Wed Jun 4 21:36:08 CDT 2008
On Wed, Jun 4, 2008 at 7:41 PM, Dan Yamins <dyamins@gmail.com> wrote:
>
>
> On Wed, Jun 4, 2008 at 9:06 PM, Charles R Harris <
> charlesr.harris@gmail.com> wrote:
>
>>
>>
>> On Wed, Jun 4, 2008 at 6:42 PM, Dan Yamins <dyamins@gmail.com> wrote:
>>
>>> I'm using python 2.5.2 on OS X, with 8 GB of ram, and a 64-bit
>>> processor. In
>>> this, setting, I'm working with large arrays of binary data. E.g, I want
>>> to
>>> make calls like:
>>> Z = numpy.inner(a,b)
>>> where and b are fairly large -- e.g. 20000 rows by 100 columns.
>>>
>>> However, when such a call is made, I get a memory error that I don't
>>> understand.
>>> Specifically:
>>>
>>> >>> s = numpy.random.binomial(1,.5,(20000,100)) #creates 20000x100 bin.
>>> array
>>> >>> r = numpy.inner(s,s)
>>> Python(1714) malloc: *** mmap(size=1600000000) failed (error code=12)

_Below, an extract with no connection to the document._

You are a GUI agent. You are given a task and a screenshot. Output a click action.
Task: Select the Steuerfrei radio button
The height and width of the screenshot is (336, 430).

>>> *** error: can't allocate region
>>> *** set a breakpoint in malloc_error_break to debug
>>>
>>>
>>>
>> Are both python and your version of OS X fully 64 bits?
>>
>
>
> I'm not sure. My version of OS X is the most recent version, the one that
> ships with a new MacPro Dual Quad-core Xeon 3.2MHz chipset. The processor
> is definitely 64-bit, so I think the operating system probably is enable for
> that, but am not sure. (How would I find out?) As for the python version, I
> thought that 2.5 and above were 64-enabled, but I'm not sure how I'd check
> it.
>
Try
In [3]: numpy.dtype(numpy.uintp).itemsize
Out[3]: 4
which is the size in bytes of the integer needed to hold a pointer. The
output above is for 32 bit python/numpy.